Fuite des talents : comment Xavier Niel veut faire rentrer au bercail les génies français de l’IA

Evénement ai-PULSE (Paris) – « J’espère que demain nos enfants utiliseront des algorithmes développés en France et dotés de nos spécificités culturelles ». Faisant le constat que les meilleurs chercheurs français en intelligence artificielle sont partis rejoindre les laboratoires privés des GAFAM, Xavier Niel s’est posé sur scène la question de la façon de les faire revenir au pays.

Ainsi, le fondateur de Free n’entend pas laisser les Etats-Unis et la Chine, en avance sur le terrain de l’IA, imposent leur vision du monde. « J’aimerais que l’on parle dans le futur d’impérialisme français dans l’IA ».

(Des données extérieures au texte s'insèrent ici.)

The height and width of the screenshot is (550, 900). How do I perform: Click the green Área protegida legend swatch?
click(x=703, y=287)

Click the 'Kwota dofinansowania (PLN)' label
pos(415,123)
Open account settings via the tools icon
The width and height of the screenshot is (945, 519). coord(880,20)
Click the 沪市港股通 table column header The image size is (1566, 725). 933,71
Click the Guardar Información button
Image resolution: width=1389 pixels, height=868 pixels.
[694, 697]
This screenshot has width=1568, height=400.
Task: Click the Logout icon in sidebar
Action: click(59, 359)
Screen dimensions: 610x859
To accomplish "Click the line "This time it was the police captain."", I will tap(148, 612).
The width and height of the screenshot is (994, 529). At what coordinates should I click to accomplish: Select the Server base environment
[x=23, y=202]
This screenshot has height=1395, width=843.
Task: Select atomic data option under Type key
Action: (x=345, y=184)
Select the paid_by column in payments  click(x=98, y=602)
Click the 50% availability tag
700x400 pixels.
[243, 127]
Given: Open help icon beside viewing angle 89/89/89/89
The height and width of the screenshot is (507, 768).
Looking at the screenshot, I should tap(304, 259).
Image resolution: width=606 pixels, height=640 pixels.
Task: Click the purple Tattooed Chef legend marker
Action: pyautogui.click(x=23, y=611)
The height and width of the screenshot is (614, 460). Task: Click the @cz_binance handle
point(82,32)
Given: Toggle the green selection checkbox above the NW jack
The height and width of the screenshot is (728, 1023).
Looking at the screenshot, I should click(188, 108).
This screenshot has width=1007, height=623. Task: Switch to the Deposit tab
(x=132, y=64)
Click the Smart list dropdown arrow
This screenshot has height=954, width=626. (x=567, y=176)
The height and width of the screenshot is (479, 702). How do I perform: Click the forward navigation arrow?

Pour concrétiser ce rêve, la réponse s’appelle Kyutai (prononcez « Cute AI » et signifiant « sphère » en Japonais), un laboratoire à but non-lucratif entièrement dédié à la recherche ouverte en intelligence artificielle. En rendant publics les produits de sa recherche fondamentale, il a vocation à contribuer à la démocratisation de l’IA. Ce mode dit d’open science s’oppose au mode de fonctionnement fermé des laboratoires de Meta ou de Google DeepMind.

Xavier Niel entend en faire un argument pour faire retraverser l’Atlantique aux génies français, au-delà de la qualité de vie à Paris. Doté de près de 300 millions d’euros Kyutai a également les moyens de ses ambitions. Ses trois cofondateurs, le groupe iliad (Free), le groupe CMA CGM et Schmidt Futures, l’entreprise philanthropique d’Eric Schmidt, ancien PDG de Google, ont chacun mis au pot.

« Il y a beaucoup d’idées en France mais pas assez d’argent, déplore Rodolphe Saadé, dirigeant de l’armateur CMA CGM. Avec cette enveloppe, unique en Europe, nous comblons ce manque. » La majorité de ce financement ira dans l’achat de puissance de calcul nécessaire pour faire tourner les futurs modèles. D’autres investisseurs privés sont invités aujourd’hui d’autres entités à les rejoindre pour financer sur le long terme les travaux de cette organisation « non profit ».

Yann Le Cun pour parrain

Xavier Niel assurera la première présidence de Kyutai dont le siège social sera basé sur dans le troisième arrondissement parisien. Pour orienter ses travaux, le laboratoire est doté d’un conseil scientifique dont fait partie Yann Le Cun, fondateur de Facebook AI Research (FAIR). Il partagera ensuite le fruit de ses recherches à la communauté scientifique, à l’écosystème de startups et plus largement à tout citoyen éclairé. Kyutai formera aussi les futurs experts de la discipline, via l’accueil en stages d’étudiants en master et la supervision de doctorants et post-doctorants.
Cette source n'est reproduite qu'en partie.